Pixel coordinate grounding data:
= Beginning of Section =
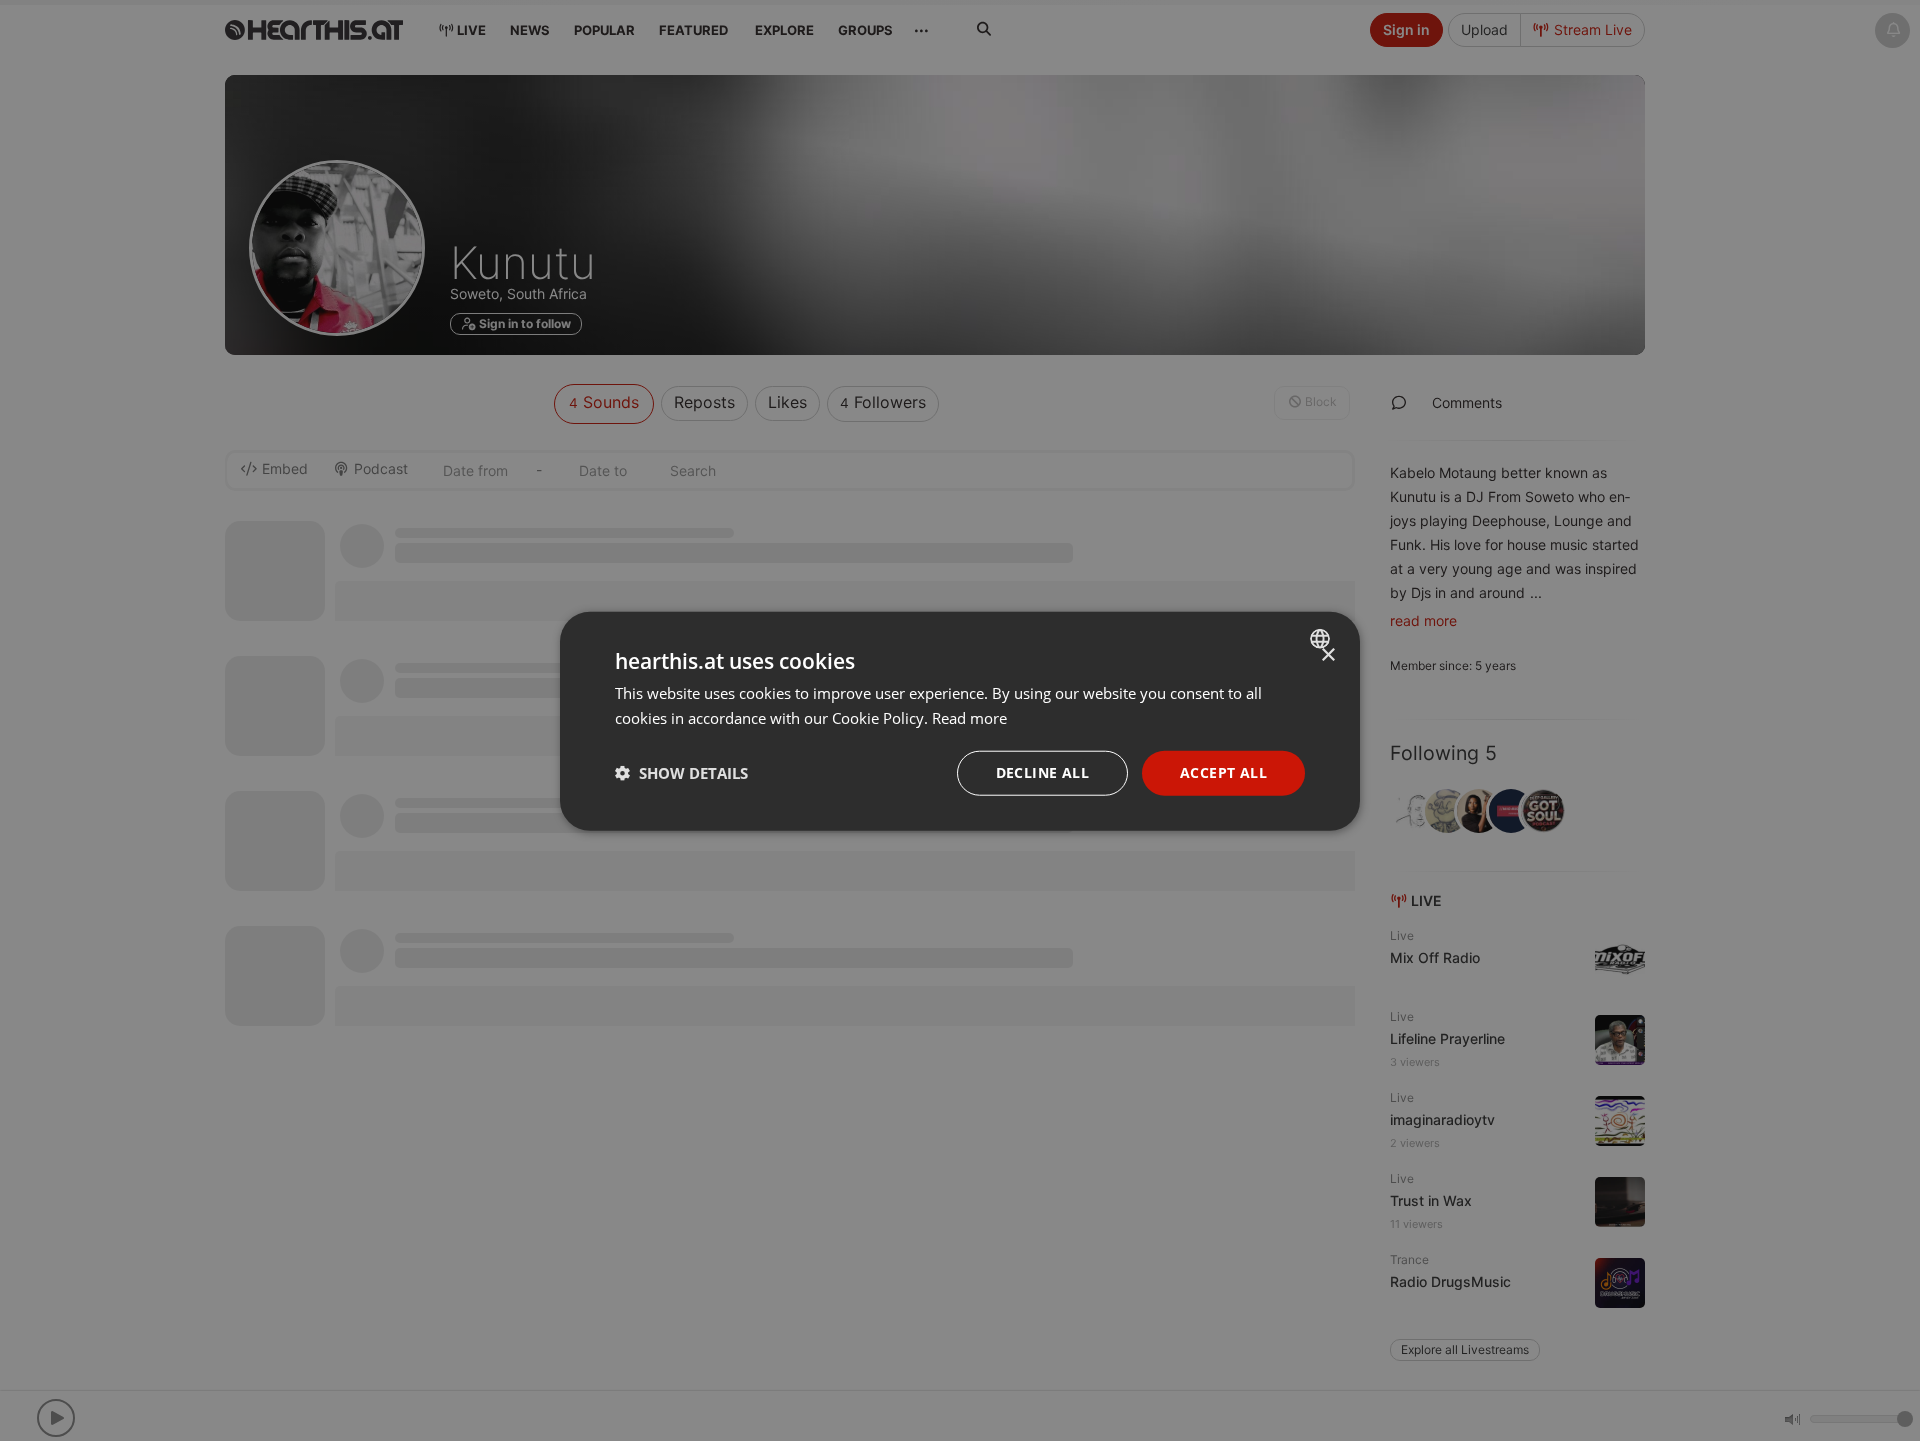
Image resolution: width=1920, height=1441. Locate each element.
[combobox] (1322, 638)
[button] (681, 772)
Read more (969, 717)
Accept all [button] (1223, 771)
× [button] (1327, 654)
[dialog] (960, 720)
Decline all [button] (1042, 771)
= End of Section =
ABOUT THIS TASK: Output the records exactly, please. The pictures are not part of the copy.

EXERCISE RESULT:
Image resolution: width=1920, height=1441. Locate each element.
[combobox] (1322, 638)
[button] (681, 772)
Read more (969, 717)
Accept all [button] (1223, 771)
× [button] (1327, 654)
[dialog] (960, 720)
Decline all [button] (1042, 771)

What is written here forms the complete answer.